Work item:
As soon as the line containing "Sitemap (165, 2513)" appears in the material below, start returning lines exactly, and end with the line containing "Verfügbarkeit anfragen (648, 394)".

Records for this task:
▶

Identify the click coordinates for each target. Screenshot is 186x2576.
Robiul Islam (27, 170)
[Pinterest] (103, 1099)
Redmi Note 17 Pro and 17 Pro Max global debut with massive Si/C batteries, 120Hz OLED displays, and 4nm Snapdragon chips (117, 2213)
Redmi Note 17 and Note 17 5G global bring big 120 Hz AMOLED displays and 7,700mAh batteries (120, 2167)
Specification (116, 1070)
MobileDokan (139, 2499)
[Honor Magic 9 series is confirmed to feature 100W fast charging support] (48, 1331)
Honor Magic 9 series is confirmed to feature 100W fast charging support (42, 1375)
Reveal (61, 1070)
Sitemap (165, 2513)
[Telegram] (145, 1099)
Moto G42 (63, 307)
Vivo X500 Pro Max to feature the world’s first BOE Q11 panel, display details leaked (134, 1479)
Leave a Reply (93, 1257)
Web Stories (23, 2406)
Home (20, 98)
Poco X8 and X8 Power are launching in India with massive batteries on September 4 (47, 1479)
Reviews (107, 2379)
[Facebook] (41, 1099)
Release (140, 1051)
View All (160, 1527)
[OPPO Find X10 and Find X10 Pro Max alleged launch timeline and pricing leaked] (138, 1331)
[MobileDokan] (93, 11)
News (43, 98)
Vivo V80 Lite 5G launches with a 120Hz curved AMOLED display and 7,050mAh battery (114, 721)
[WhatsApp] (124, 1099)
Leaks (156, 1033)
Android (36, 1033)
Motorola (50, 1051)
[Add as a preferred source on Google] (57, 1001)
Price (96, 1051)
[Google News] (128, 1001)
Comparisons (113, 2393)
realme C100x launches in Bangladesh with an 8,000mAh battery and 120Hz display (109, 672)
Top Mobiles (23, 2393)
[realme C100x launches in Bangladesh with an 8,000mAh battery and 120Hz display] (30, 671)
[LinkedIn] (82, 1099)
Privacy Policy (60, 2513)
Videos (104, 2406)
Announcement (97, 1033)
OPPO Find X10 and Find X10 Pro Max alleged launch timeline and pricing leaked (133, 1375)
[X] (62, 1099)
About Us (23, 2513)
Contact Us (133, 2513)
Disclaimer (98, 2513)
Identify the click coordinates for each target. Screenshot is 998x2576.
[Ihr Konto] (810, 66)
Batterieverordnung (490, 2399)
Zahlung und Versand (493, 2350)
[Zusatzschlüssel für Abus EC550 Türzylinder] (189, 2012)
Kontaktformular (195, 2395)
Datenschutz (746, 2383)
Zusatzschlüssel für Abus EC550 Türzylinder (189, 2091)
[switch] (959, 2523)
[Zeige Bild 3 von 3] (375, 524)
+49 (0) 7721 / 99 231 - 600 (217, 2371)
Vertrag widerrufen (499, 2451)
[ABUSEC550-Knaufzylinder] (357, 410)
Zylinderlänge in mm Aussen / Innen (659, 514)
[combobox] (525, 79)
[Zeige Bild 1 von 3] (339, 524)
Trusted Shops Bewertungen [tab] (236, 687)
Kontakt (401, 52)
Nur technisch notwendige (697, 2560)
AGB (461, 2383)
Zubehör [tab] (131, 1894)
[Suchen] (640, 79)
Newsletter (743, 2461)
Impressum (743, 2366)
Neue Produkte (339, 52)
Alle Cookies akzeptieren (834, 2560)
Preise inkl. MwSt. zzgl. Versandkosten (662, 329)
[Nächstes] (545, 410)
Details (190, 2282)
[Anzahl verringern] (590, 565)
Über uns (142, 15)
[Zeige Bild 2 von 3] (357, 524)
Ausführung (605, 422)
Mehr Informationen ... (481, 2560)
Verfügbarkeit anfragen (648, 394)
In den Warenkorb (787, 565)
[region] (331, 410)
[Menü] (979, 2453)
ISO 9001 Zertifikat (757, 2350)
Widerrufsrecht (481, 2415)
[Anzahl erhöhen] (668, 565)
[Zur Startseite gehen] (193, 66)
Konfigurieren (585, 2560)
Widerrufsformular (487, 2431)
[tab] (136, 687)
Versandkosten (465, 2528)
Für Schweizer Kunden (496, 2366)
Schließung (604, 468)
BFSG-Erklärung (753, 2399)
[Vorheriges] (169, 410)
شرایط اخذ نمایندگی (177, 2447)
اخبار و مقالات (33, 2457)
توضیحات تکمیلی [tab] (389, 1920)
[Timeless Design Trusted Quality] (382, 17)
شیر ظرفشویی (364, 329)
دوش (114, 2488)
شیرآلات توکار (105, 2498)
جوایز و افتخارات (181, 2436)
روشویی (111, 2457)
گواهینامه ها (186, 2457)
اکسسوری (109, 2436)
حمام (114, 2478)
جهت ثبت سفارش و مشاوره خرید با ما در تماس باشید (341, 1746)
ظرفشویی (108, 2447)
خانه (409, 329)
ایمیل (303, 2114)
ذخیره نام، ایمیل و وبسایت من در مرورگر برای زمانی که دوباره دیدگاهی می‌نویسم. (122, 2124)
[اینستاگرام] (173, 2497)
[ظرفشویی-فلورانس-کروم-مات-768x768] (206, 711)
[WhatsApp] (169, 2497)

◀

Reply to the task:
Sitemap (165, 2513)
[Telegram] (145, 1099)
Moto G42 (63, 307)
Vivo X500 Pro Max to feature the world’s first BOE Q11 panel, display details leaked (134, 1479)
Leave a Reply (93, 1257)
Web Stories (23, 2406)
Home (20, 98)
Poco X8 and X8 Power are launching in India with massive batteries on September 4 (47, 1479)
Reviews (107, 2379)
[Facebook] (41, 1099)
Release (140, 1051)
View All (160, 1527)
[OPPO Find X10 and Find X10 Pro Max alleged launch timeline and pricing leaked] (138, 1331)
[MobileDokan] (93, 11)
News (43, 98)
Vivo V80 Lite 5G launches with a 120Hz curved AMOLED display and 7,050mAh battery (114, 721)
[WhatsApp] (124, 1099)
Leaks (156, 1033)
Android (36, 1033)
Motorola (50, 1051)
[Add as a preferred source on Google] (57, 1001)
Price (96, 1051)
[Google News] (128, 1001)
Comparisons (113, 2393)
realme C100x launches in Bangladesh with an 8,000mAh battery and 120Hz display (109, 672)
Top Mobiles (23, 2393)
[realme C100x launches in Bangladesh with an 8,000mAh battery and 120Hz display] (30, 671)
[LinkedIn] (82, 1099)
Privacy Policy (60, 2513)
Videos (104, 2406)
Announcement (97, 1033)
OPPO Find X10 and Find X10 Pro Max alleged launch timeline and pricing leaked (133, 1375)
[X] (62, 1099)
About Us (23, 2513)
Contact Us (133, 2513)
Disclaimer (98, 2513)
Identify the click coordinates for each target. Screenshot is 998x2576.
[Ihr Konto] (810, 66)
Batterieverordnung (490, 2399)
Zahlung und Versand (493, 2350)
[Zusatzschlüssel für Abus EC550 Türzylinder] (189, 2012)
Kontaktformular (195, 2395)
Datenschutz (746, 2383)
Zusatzschlüssel für Abus EC550 Türzylinder (189, 2091)
[switch] (959, 2523)
[Zeige Bild 3 von 3] (375, 524)
+49 (0) 7721 / 99 231 - 600 (217, 2371)
Vertrag widerrufen (499, 2451)
[ABUSEC550-Knaufzylinder] (357, 410)
Zylinderlänge in mm Aussen / Innen (659, 514)
[combobox] (525, 79)
[Zeige Bild 1 von 3] (339, 524)
Trusted Shops Bewertungen [tab] (236, 687)
Kontakt (401, 52)
Nur technisch notwendige (697, 2560)
AGB (461, 2383)
Zubehör [tab] (131, 1894)
[Suchen] (640, 79)
Newsletter (743, 2461)
Impressum (743, 2366)
Neue Produkte (339, 52)
Alle Cookies akzeptieren (834, 2560)
Preise inkl. MwSt. zzgl. Versandkosten (662, 329)
[Nächstes] (545, 410)
Details (190, 2282)
[Anzahl verringern] (590, 565)
Über uns (142, 15)
[Zeige Bild 2 von 3] (357, 524)
Ausführung (605, 422)
Mehr Informationen ... (481, 2560)
Verfügbarkeit anfragen (648, 394)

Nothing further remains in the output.